If not immediately apparent from my blog titles, I am a musical theatre devotee. It was a well-worn copy of the 1968 Oliver! on VHS that first solidified my love of the form — the great trifecta of stage art. Singing was accessible. Black and white movie musicals, Disney sing-alongs, and community choirs afforded me opportunities to sing along, memorize melodies and harmonies quickly by ear, and grow to love the emotion and character evolution of music — when words are not enough. When friends were listening to the Backstreet Boys and Spice Girls, I idolized the likes of Audra McDonald, Angela Lansbury, and Brian Stokes Mitchell. I was the kid in the choir singing a gospel song with the biggest smile on my face, all but dancing on the risers, or pulling at heartstrings with the dramatic anguish of my first recital piece, Lascia Mi Morire or Let Me Die.
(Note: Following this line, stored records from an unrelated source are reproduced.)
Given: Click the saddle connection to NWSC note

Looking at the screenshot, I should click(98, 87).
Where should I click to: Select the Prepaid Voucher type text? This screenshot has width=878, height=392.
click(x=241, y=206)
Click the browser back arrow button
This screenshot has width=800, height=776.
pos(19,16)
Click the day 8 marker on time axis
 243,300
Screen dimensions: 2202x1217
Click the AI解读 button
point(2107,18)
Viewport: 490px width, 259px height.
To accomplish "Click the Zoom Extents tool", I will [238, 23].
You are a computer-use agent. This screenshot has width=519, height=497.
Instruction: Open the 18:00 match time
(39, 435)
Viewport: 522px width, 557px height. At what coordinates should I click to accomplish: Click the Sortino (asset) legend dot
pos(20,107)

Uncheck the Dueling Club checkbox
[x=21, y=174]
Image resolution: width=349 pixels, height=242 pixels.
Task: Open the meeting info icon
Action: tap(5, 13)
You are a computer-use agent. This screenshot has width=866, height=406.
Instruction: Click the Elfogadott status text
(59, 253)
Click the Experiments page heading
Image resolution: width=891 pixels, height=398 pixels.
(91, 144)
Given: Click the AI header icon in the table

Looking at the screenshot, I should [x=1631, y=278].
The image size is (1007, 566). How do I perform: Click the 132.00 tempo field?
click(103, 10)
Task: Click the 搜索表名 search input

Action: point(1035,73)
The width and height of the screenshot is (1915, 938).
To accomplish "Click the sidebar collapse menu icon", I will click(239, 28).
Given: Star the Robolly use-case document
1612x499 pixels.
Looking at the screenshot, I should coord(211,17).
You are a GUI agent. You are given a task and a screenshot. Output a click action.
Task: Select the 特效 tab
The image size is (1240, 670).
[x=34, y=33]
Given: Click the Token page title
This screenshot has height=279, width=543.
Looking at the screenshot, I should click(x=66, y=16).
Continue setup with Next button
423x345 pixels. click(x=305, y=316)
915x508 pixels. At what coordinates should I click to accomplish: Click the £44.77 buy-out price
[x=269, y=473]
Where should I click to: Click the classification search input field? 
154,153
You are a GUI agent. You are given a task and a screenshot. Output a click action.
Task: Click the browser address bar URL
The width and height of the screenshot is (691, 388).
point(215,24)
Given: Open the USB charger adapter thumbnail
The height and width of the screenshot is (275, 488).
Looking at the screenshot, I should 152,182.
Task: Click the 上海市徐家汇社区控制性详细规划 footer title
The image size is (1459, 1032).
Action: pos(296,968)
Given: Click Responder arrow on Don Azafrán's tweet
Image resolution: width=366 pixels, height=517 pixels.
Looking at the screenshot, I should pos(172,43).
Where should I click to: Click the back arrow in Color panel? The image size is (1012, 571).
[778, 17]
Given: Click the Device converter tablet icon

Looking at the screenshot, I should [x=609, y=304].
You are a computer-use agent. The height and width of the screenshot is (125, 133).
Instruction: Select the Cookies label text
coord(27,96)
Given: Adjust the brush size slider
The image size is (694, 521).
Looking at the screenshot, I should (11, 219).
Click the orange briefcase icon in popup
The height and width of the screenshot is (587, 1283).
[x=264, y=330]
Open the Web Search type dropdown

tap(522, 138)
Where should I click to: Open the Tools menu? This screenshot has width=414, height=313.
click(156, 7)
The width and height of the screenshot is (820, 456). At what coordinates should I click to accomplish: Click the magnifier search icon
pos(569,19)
And yet, I have recently passed the one-year mark since my last musical. While Glenn Pearson’s fantastic set list at Show Tunes and Cocktails has provided my monthly fix of belting for the time being, I have found myself greatly missing my first love — my soulmate of show biz. There is nothing quite like following Dot and George through love, lust, and loathing in the songs of Sunday in the Park with George. There is something amazingly unique about hearing the rafters ring with rousing renditions of “You Can’t Stop the Beat” from Hairspray. Perhaps classical actors feel this void when they make an unintended shift from Shakespeare to Shaw or, heaven-forbid, sitcoms!
So what is to be done?
I have been told time and time again that acting requires patience, a lot of pavement pounding, and pliability. So while I continue to brush up my Shakespeare, I will also go into my dance as I wait for the Red Line metro on single-tracking weekends. At the end of long days of endless takes for commercials, I will proudly be called-out for exercising to the soundtrack from In the Heights. And while filing and entering database queries at that day job, I will hear Nancy Walker pattering “I Can Cook Too”, reminding me that personal aesthetics will always have a place in my heart even as my resume reflects new discoveries. And yes, I will be getting my fix, singing my heart out at Show Tunes & Cocktails at the Jefferson in November.